'It’s a complex work, yet tender'
Still Life with Plaster Cast, about 1894, 28in by 21in, by Paul Cézanne (1839–1906), Courtauld Gallery, London WC2.
John Kasmin says:
‘The delight this small painting offers me is neverending. It’s a complex work, yet tender–a sensuous tease cleverly, deliberately unresolved as it deals with a mix of real things and painted and cast things in artificial space. I see an invitation to join Cézanne in his studio and participate in his concentrated looking and thinking–and finding high excitement. One shares in the thrill of placing that upper apple so oddly, in the dizzying near vertigo of the table’s place beneath Cupid, the puzzling edges of the stacked canvases. And, if the mind is strained, one can let the eye dissolve in the delicious cloud of paint where empty space lies.’
John Kasmin is an art dealer, best known for promoting British and American art in the 1960s.
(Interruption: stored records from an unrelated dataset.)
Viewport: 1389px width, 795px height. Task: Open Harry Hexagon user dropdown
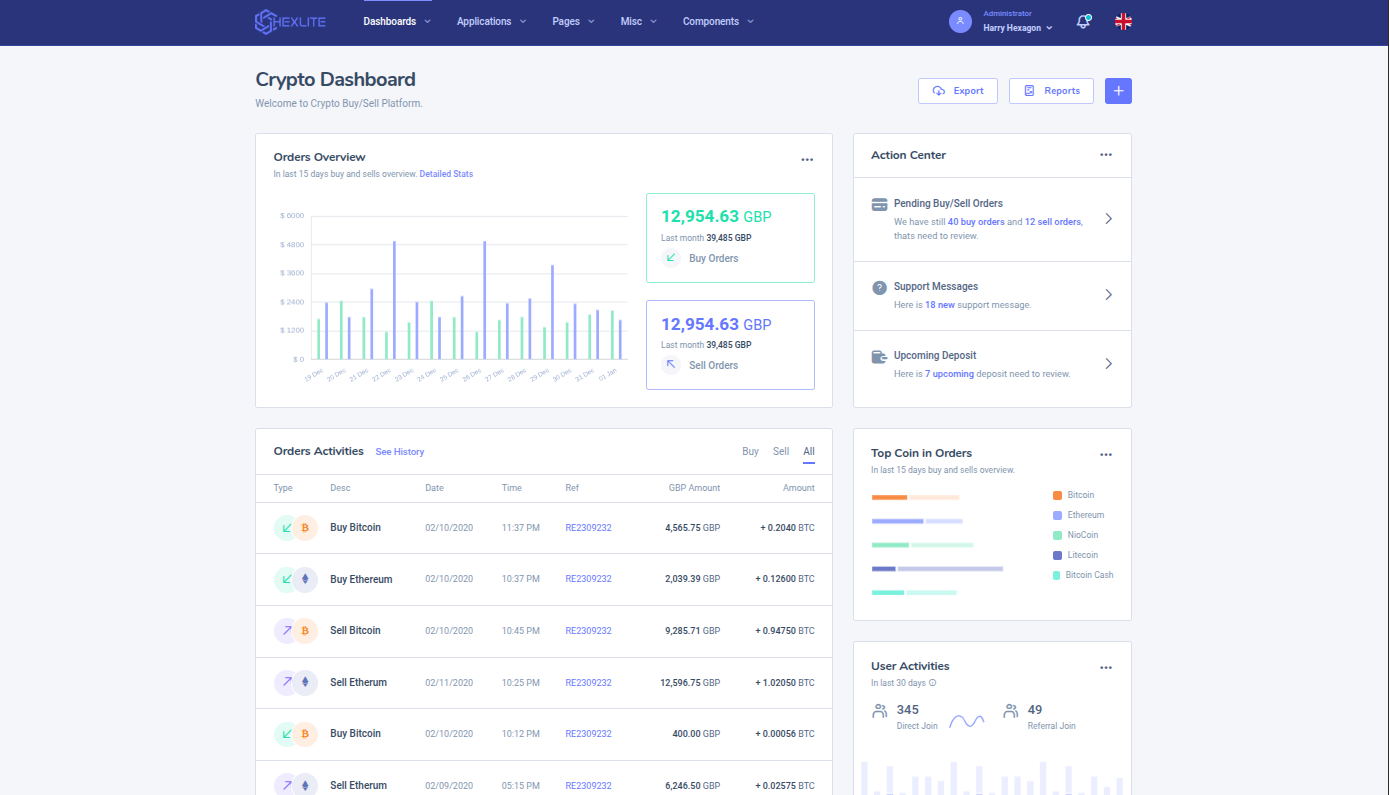tap(1018, 28)
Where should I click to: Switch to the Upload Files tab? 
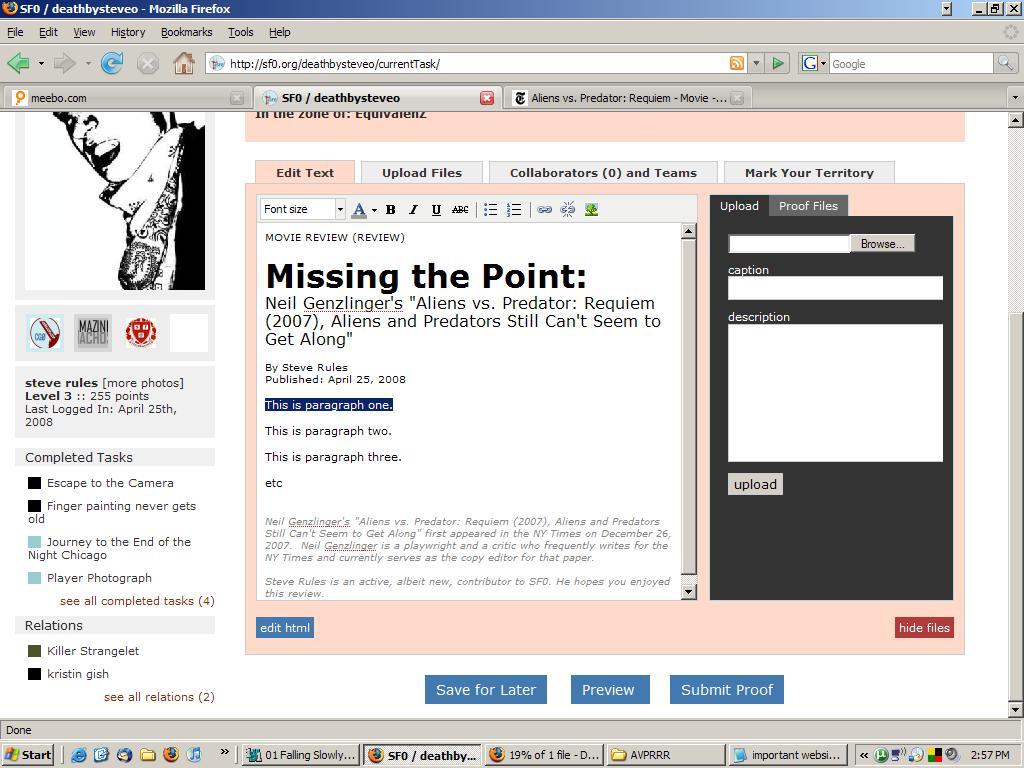[421, 173]
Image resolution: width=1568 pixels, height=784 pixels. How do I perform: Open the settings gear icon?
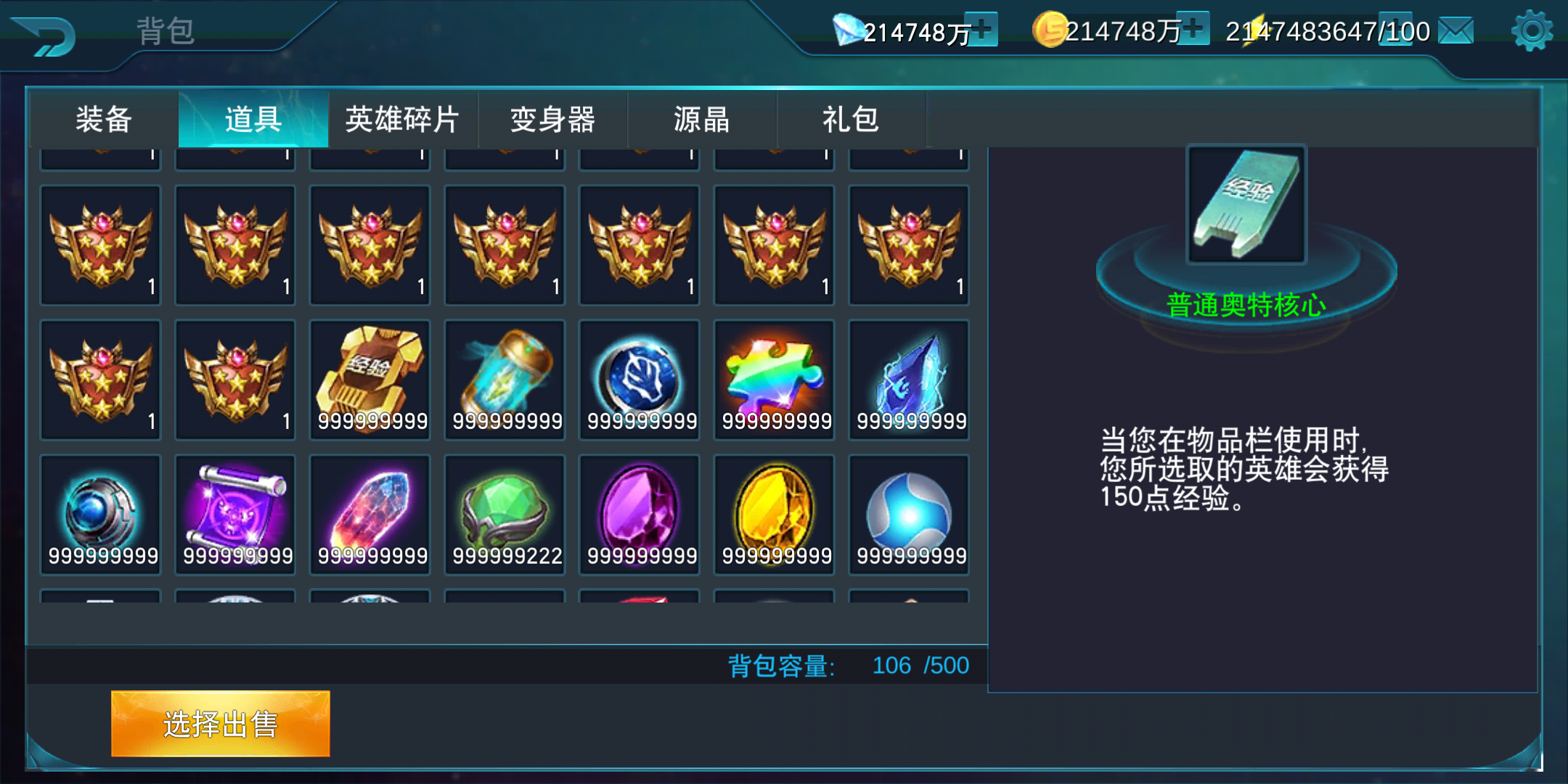point(1532,30)
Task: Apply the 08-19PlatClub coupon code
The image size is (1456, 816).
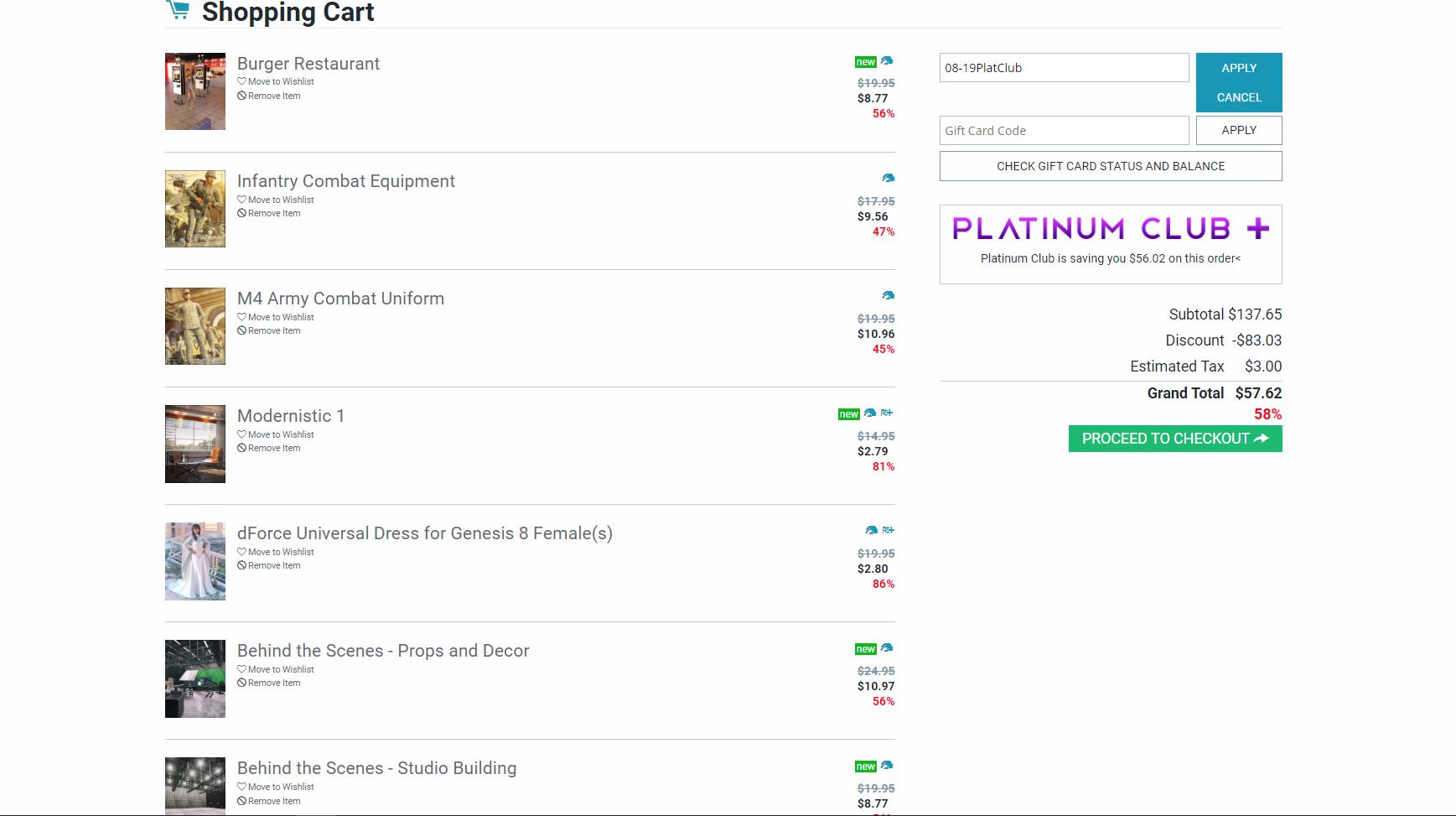Action: [1238, 68]
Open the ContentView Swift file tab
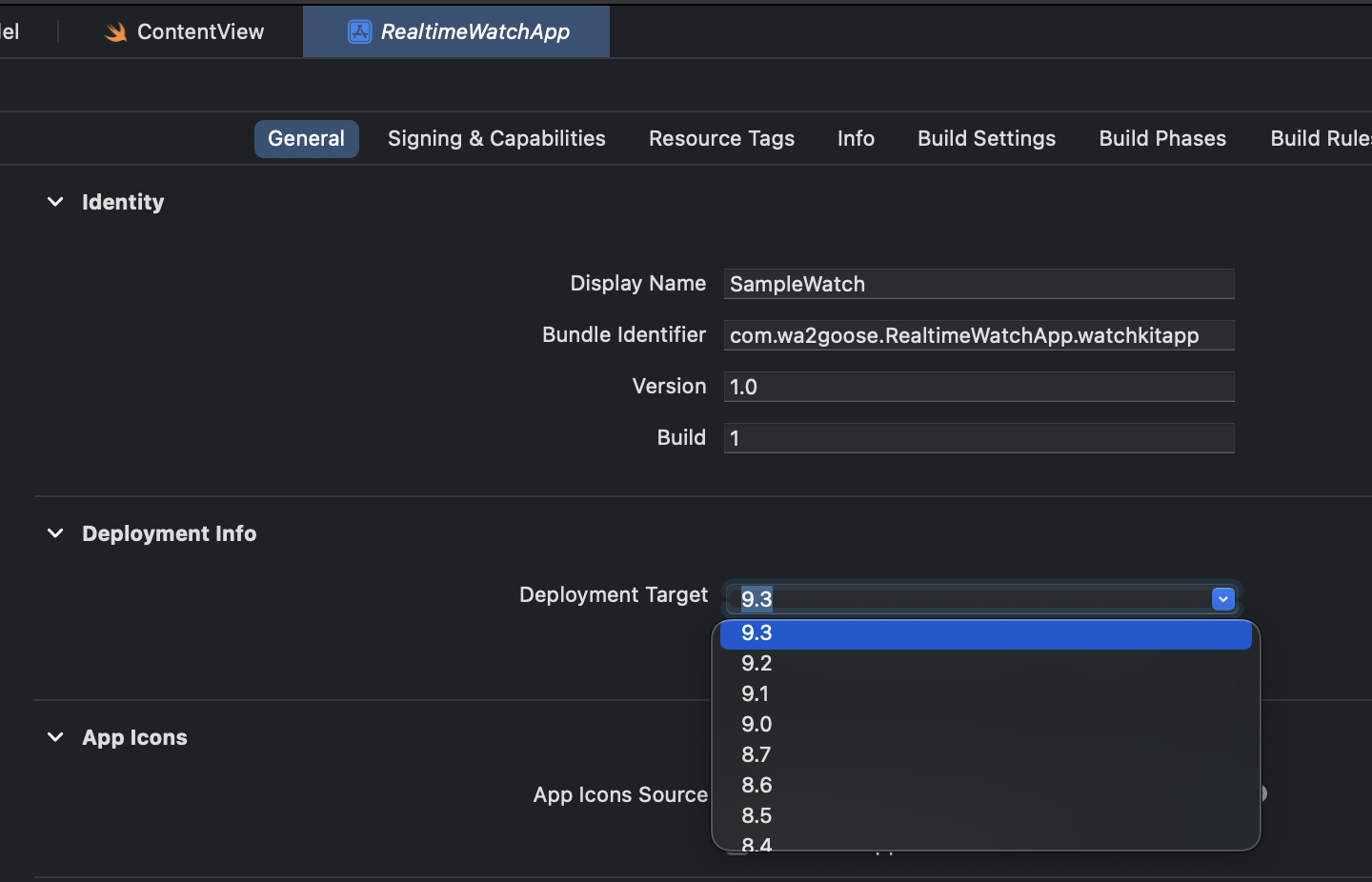 click(x=184, y=31)

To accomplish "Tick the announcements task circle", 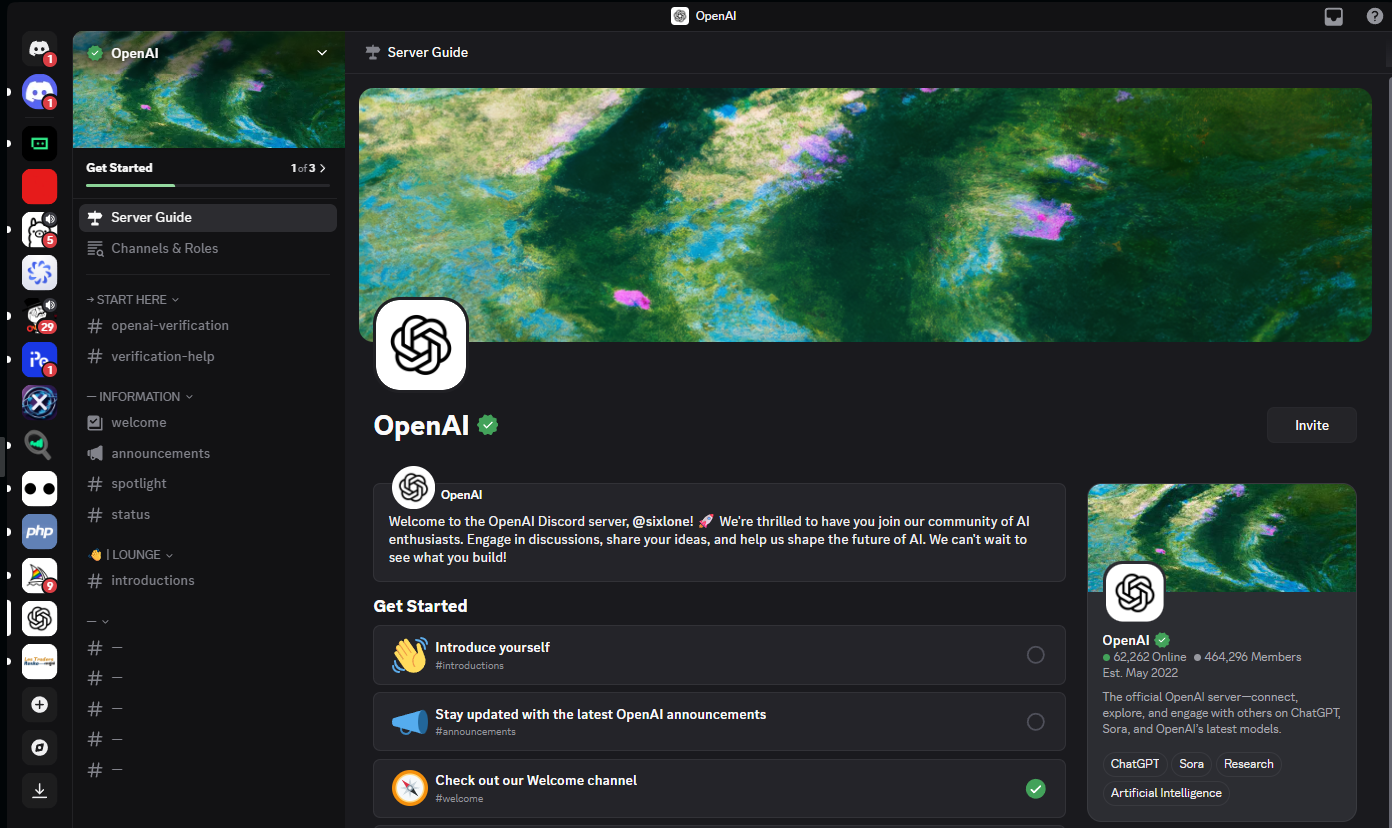I will [1036, 722].
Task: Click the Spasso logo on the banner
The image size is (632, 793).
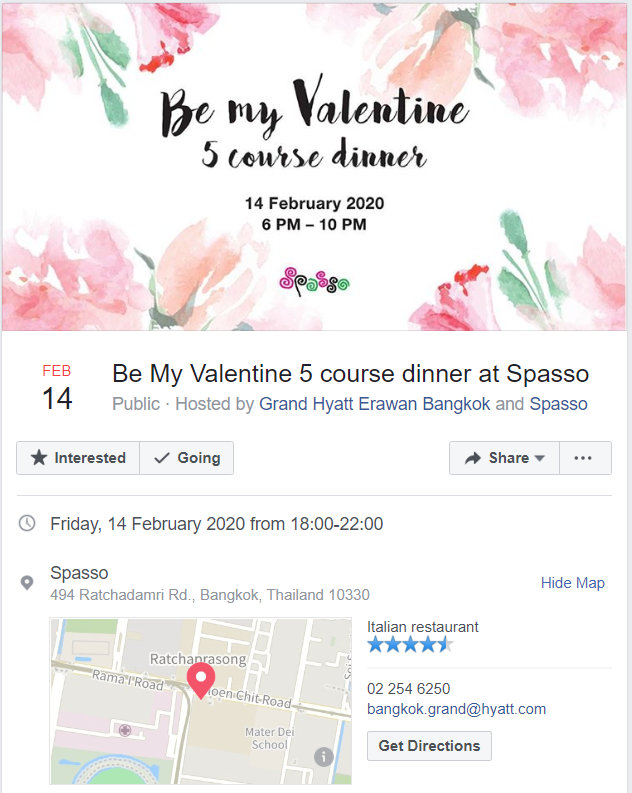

Art critic John McEwen comments:
‘Cézanne was born out of wedlock in Aix-en-Provence, his parents not marrying until he was five. His father, a trader in felt hats, went on to found a bank. This was fortunate, as Cézanne had little success, for all the respect of his Impressionist contemporaries, until late in life. Only once did he have a picture accepted by the Salon, despite repeated attempts.
His first one-man show in Paris was not until 1895, and, in 1897, when two of his paintings were hung in the Berlin National Gallery, the Kaiser had them banned. Yet, via Picasso, Matisse, Derain and Braque, he is the seminal influence on 20th-century art. Contrary to the bohemian impression, he died a devout Catholic. The plaster cast of the cupid can still be seen in his studio at Aix. It is much smaller than it appears in the painting, just one way in which Cézanne bent reality to his own artistic satisfaction.
There is an eyewitness account of the trouble he took setting up his still-life arrangements: ‘Tipping, turning, balancing the fruit as he wanted them to be, using coins of one or two sous for the purpose…it was for him a feast for the eye.’ Cézanne was launched commercially by Vollard. At this time of the David Hockney spectacular at the RA, it’s worth remembering that Mr Hockney was launched into the big time by Mr Kasmin and his business partner, the late Lord Dufferin. But Cézanne was in his mid fifties, Mr Hockney in his mid twenties.’